◆ Written problem ◆
Turn the rows below into a JSON list of strings, starting at the line containing "Image resolution: width=1389" and continuing through the end of the rows, with one string per line and blank lines omitted. Leave the pictures out of the answer.

##### Material for the task

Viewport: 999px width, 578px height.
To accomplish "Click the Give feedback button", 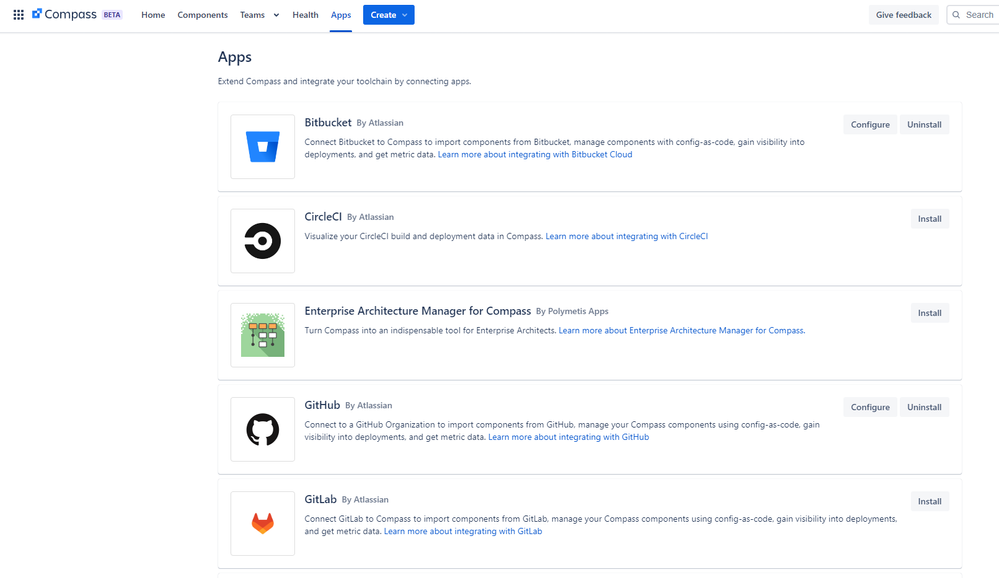I will 903,15.
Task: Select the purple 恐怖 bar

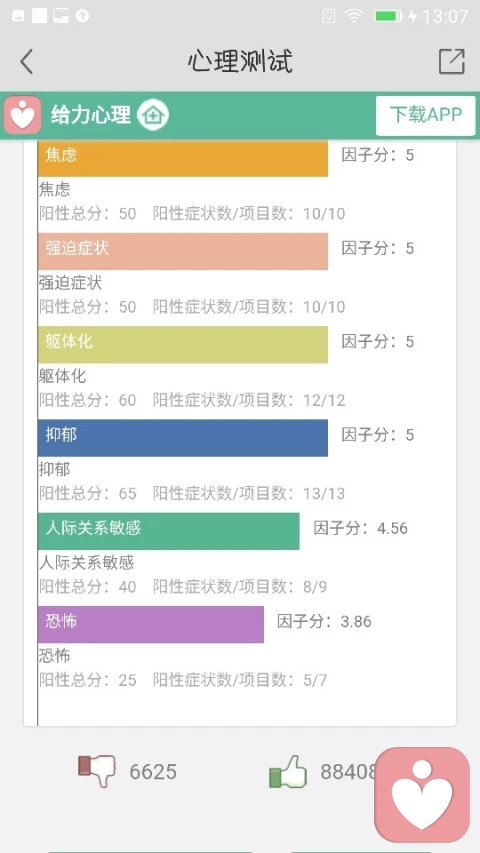Action: (151, 624)
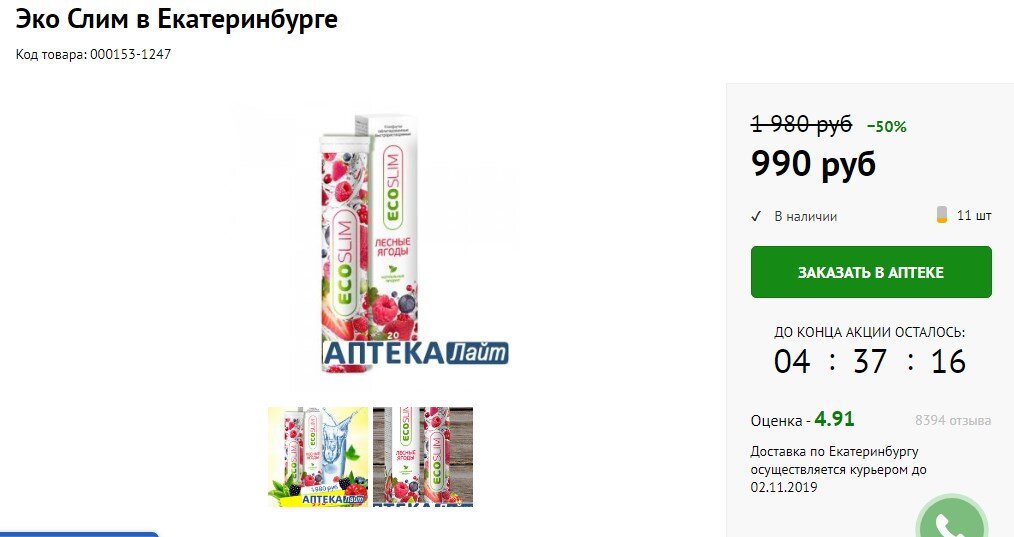The height and width of the screenshot is (537, 1014).
Task: Click the blue bar at bottom left
Action: pos(79,534)
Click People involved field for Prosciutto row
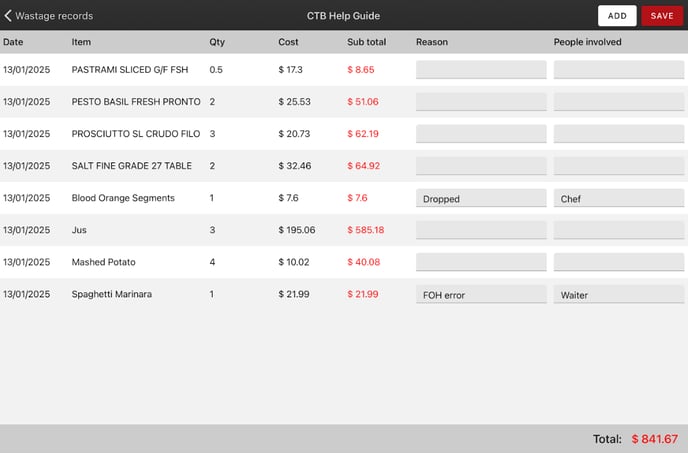This screenshot has height=453, width=688. point(619,134)
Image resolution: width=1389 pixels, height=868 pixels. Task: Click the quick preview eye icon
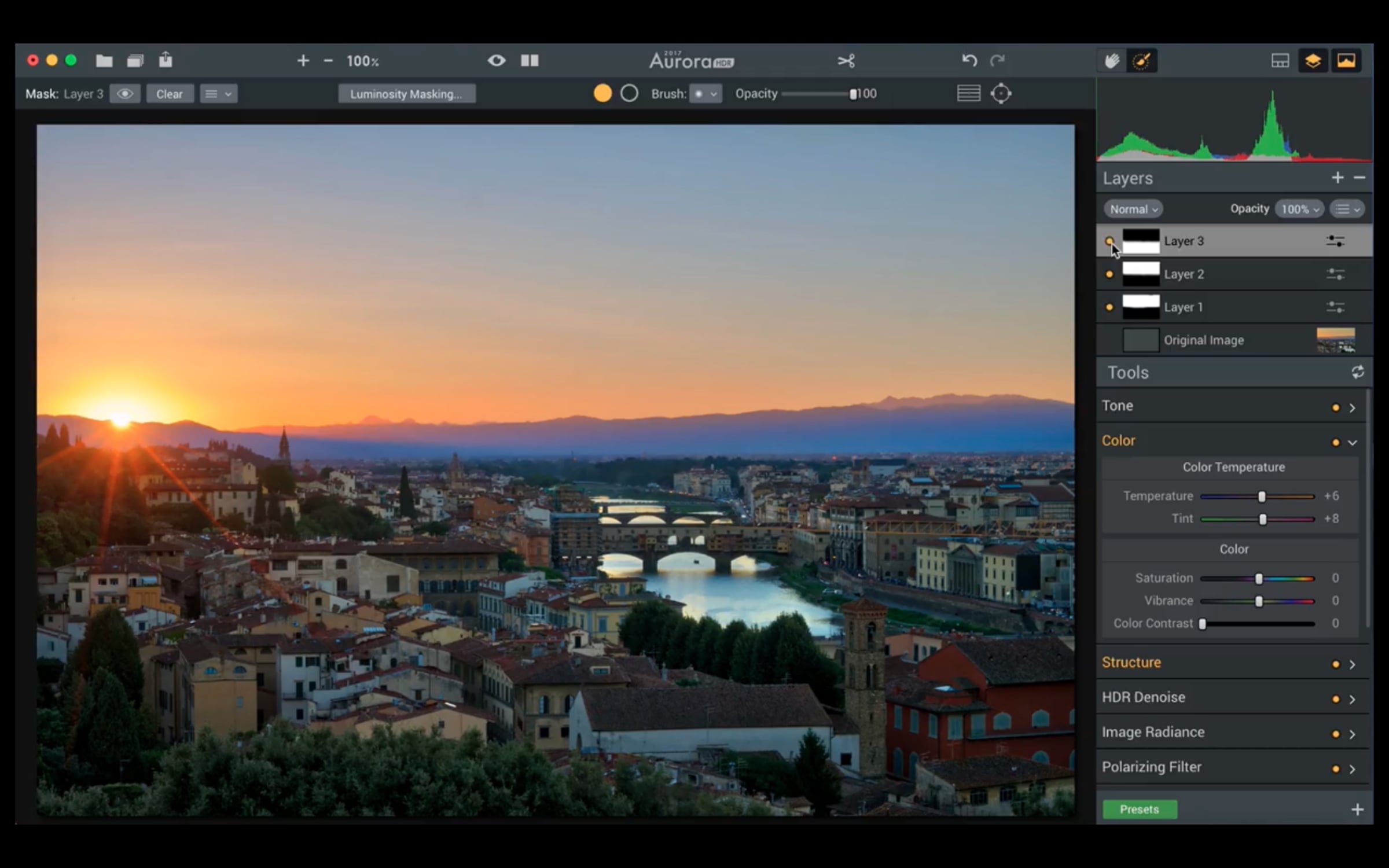coord(497,61)
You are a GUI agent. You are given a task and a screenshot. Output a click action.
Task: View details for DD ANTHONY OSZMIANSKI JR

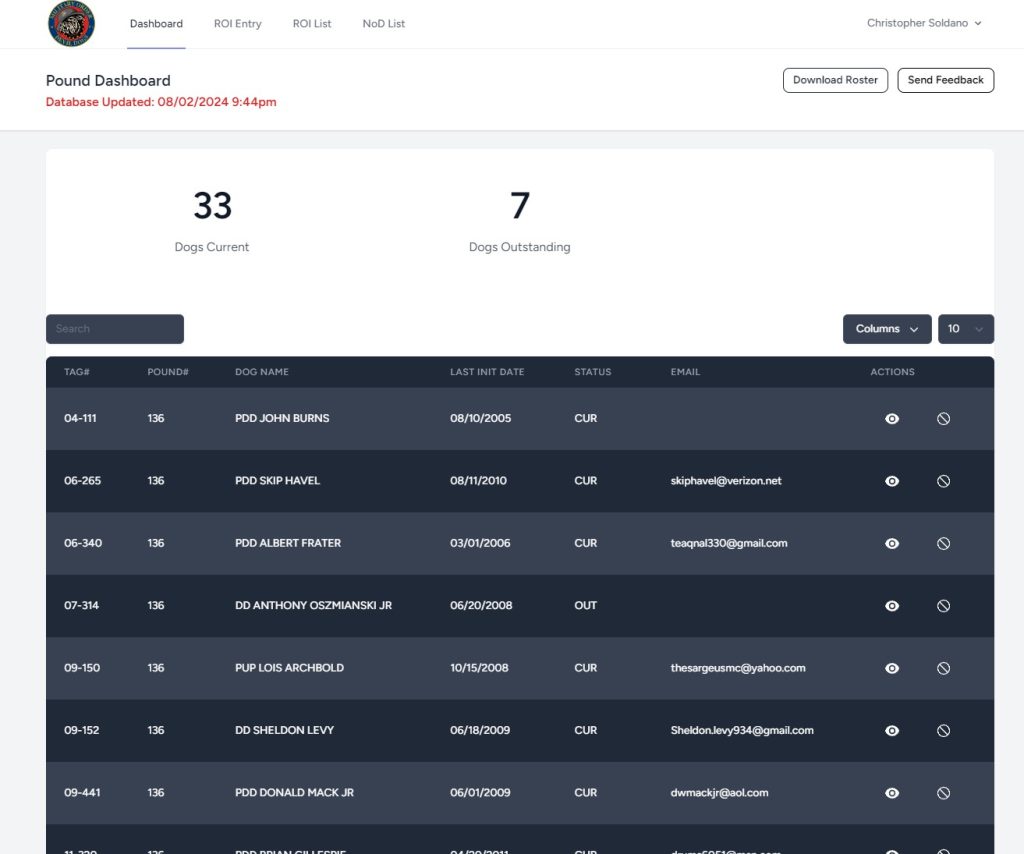891,605
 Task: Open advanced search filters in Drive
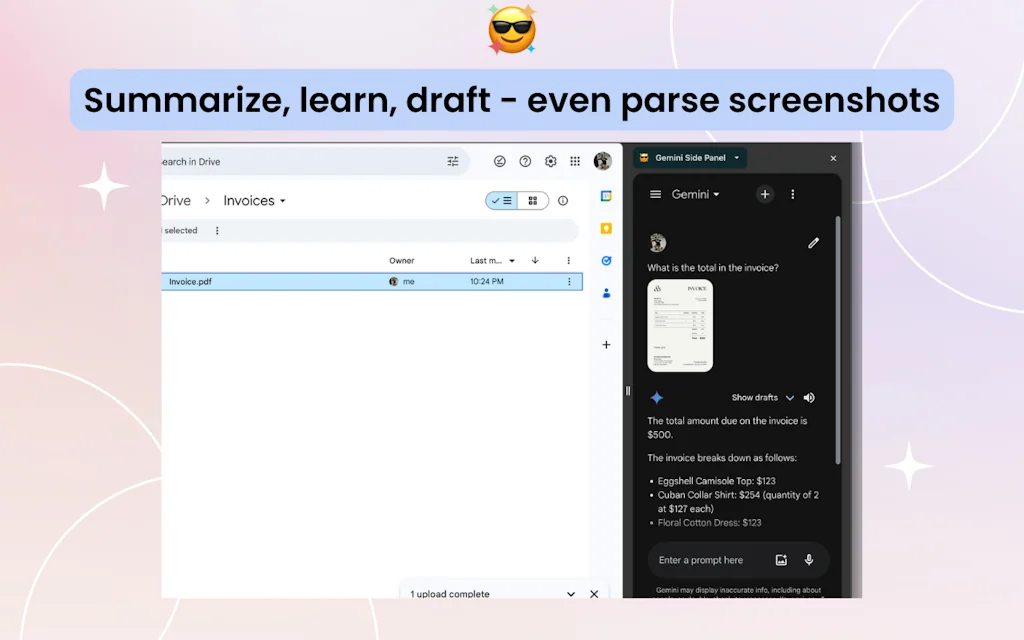452,161
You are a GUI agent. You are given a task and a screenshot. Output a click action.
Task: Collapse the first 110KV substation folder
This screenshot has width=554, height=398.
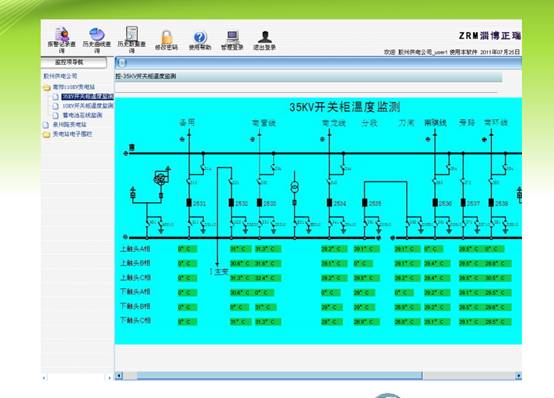click(x=47, y=88)

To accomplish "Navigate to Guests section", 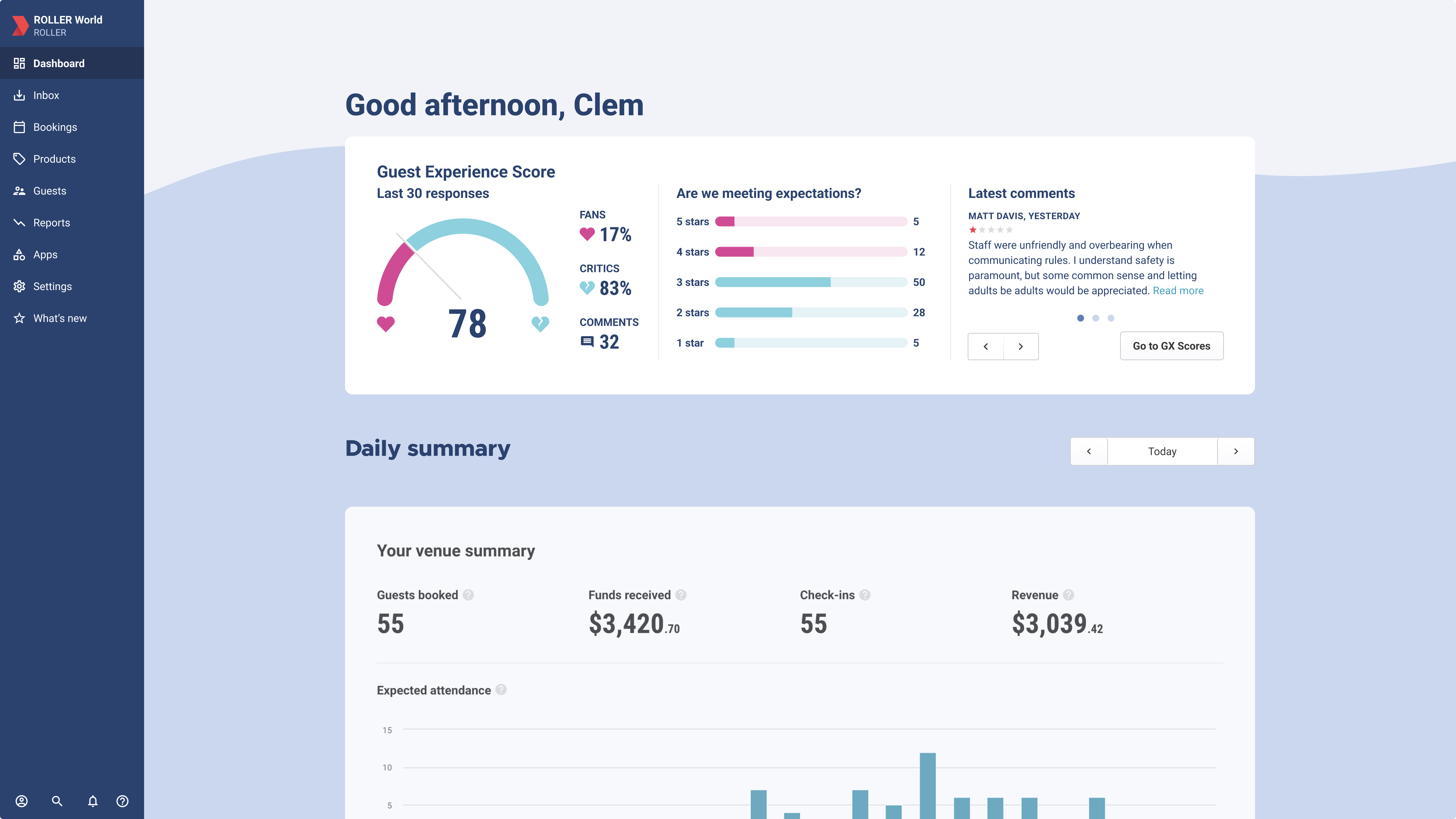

##########

◆ Solution to the problem ◆
[
  "Image resolution: width=1389 pixels, height=868 pixels. Task: Click the quick preview eye icon",
  "coord(497,61)",
  "You are a GUI agent. You are given a task and a screenshot. Output a click action.",
  "Task: View details for DD ANTHONY OSZMIANSKI JR",
  "891,605",
  " Task: Open advanced search filters in Drive",
  "452,161",
  "You are a GUI agent. You are given a task and a screenshot. Output a click action.",
  "Task: Collapse the first 110KV substation folder",
  "This screenshot has width=554, height=398.",
  "click(x=47, y=88)",
  "To accomplish \"Navigate to Guests section\", "
]